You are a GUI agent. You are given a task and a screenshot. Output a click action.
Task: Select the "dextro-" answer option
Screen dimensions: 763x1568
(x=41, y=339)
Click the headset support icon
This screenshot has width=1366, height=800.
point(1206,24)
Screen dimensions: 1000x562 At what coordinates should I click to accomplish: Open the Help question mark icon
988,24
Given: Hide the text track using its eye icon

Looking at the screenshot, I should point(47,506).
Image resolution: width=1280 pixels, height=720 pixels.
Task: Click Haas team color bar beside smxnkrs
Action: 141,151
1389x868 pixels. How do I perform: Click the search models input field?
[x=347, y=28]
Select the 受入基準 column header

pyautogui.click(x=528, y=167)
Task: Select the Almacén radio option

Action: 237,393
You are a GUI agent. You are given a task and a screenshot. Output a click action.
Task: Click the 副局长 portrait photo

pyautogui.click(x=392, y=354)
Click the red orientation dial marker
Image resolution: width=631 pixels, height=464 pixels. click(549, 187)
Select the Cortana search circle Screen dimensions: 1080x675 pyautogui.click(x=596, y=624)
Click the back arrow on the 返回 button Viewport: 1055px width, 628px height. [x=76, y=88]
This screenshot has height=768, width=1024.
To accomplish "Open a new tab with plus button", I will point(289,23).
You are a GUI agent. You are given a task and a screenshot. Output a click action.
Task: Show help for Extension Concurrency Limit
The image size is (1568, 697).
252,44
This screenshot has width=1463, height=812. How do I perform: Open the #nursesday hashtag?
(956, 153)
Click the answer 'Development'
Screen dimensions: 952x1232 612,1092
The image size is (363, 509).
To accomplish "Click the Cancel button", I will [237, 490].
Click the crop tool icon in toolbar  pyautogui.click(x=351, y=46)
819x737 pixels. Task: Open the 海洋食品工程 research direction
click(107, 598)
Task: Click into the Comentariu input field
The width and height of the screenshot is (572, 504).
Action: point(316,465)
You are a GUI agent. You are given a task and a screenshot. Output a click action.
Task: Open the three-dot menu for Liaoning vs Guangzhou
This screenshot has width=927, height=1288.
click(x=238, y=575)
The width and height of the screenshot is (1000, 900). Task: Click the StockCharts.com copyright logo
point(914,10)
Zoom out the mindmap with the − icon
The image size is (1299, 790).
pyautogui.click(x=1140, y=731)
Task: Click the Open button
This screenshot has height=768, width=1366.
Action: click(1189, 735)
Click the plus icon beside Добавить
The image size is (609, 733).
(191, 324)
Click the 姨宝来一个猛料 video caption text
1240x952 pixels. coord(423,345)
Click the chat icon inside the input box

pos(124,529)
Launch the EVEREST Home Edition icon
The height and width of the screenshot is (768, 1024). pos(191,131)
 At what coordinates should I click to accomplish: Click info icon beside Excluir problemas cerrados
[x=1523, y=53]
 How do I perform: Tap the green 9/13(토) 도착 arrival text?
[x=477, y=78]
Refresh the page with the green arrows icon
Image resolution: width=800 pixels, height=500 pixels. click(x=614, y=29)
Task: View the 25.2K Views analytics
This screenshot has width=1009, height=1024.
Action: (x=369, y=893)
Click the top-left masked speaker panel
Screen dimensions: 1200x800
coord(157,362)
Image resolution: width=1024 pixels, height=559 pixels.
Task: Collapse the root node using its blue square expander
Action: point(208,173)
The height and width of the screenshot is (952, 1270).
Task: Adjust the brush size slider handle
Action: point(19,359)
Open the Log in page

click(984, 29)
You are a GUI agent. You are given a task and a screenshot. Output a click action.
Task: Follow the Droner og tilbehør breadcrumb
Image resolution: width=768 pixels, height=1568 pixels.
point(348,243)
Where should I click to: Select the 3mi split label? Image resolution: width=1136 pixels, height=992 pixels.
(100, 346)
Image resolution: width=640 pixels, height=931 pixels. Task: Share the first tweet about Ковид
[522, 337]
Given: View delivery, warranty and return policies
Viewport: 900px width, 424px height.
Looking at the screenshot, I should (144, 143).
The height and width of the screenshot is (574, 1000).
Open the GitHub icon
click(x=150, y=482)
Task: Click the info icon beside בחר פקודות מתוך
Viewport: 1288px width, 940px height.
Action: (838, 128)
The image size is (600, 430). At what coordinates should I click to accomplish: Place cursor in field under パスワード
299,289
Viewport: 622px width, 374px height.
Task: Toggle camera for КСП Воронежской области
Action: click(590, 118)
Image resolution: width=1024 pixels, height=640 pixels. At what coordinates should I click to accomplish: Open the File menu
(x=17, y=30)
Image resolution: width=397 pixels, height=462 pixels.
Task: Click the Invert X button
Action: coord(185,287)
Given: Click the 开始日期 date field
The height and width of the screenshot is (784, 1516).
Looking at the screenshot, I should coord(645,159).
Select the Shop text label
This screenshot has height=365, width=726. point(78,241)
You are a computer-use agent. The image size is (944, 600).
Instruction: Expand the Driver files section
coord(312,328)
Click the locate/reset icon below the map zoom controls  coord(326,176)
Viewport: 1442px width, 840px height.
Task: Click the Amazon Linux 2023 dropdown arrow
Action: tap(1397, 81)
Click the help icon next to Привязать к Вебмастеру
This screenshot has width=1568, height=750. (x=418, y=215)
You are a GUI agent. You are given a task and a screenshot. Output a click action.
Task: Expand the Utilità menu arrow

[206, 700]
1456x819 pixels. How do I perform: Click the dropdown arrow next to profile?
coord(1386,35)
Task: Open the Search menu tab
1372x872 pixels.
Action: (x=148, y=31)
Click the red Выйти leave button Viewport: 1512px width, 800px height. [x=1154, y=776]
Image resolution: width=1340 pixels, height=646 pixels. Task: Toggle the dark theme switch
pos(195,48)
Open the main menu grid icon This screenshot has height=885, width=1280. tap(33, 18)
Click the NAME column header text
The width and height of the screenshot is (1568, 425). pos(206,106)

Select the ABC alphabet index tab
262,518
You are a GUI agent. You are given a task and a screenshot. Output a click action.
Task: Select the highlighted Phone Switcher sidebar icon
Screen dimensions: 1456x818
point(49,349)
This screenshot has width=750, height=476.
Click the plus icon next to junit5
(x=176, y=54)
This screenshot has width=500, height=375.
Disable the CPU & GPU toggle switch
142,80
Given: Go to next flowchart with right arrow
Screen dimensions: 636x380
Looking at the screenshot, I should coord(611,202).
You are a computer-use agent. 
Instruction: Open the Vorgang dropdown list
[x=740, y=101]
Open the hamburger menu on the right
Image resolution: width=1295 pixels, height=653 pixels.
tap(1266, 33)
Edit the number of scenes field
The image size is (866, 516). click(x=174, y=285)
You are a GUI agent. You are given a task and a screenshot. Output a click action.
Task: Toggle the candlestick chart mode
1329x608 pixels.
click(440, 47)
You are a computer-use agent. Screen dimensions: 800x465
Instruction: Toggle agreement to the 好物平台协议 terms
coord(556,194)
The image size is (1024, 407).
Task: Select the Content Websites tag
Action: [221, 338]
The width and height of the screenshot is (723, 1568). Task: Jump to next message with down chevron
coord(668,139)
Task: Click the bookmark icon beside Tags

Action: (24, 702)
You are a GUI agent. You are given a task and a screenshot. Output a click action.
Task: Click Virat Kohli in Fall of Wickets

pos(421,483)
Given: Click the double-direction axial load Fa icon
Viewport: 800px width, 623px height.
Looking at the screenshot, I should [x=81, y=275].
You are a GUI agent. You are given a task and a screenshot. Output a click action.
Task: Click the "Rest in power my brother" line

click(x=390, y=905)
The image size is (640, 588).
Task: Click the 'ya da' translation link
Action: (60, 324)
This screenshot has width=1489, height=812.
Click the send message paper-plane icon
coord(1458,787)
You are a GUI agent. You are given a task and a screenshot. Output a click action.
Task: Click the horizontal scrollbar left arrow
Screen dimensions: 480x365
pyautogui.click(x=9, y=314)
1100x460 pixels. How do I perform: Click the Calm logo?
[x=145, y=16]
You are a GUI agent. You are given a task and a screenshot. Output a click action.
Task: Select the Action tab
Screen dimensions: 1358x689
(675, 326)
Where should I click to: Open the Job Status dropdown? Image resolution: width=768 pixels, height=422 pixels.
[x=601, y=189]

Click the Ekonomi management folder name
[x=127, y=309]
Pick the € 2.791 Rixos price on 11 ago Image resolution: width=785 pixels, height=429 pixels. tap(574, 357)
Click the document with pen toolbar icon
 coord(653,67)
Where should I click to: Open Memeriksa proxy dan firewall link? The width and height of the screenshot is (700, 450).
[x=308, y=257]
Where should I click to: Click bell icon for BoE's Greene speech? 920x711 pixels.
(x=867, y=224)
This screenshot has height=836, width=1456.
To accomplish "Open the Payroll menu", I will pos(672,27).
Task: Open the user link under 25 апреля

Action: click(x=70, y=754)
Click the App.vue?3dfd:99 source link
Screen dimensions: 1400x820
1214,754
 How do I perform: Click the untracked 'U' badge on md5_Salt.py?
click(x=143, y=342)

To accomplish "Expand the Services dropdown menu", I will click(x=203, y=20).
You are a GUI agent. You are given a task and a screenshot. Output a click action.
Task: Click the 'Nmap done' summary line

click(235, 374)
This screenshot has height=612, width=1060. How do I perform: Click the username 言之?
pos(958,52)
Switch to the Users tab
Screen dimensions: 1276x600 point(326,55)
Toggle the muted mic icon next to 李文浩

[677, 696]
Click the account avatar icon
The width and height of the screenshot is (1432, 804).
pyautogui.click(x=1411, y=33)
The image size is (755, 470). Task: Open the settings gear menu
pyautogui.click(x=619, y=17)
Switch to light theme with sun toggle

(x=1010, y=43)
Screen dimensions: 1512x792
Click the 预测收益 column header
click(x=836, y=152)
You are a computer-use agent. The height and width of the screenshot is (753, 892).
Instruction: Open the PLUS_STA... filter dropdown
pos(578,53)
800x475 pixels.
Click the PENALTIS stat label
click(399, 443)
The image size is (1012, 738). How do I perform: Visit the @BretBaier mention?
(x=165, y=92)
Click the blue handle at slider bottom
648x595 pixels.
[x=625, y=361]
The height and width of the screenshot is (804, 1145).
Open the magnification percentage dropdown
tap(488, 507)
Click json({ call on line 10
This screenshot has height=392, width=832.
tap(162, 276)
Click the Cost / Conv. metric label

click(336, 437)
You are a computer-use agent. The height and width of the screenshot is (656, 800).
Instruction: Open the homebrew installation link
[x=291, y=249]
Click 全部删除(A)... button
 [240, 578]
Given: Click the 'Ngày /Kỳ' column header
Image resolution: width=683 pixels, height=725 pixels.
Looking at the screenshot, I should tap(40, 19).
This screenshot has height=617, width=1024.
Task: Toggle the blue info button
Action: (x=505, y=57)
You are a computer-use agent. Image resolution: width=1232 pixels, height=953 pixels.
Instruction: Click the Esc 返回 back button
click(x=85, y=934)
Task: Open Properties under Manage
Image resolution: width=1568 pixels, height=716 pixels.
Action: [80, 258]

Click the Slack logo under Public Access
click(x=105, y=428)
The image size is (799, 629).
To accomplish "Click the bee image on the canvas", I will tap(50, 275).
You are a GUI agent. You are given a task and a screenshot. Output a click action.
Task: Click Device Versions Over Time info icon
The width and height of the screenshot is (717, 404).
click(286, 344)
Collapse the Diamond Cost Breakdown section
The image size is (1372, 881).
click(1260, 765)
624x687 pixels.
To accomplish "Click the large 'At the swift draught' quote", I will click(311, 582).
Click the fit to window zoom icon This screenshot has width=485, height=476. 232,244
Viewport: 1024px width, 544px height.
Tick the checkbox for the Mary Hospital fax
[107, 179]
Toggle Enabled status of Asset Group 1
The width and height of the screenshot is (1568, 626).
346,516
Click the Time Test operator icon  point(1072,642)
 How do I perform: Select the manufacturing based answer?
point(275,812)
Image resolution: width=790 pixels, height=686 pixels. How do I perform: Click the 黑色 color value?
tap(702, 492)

## PROBLEM STATEMENT
Across all the entries above, how many lines have the word "Time" in them? Only the number, please.

## TASK ANSWER
2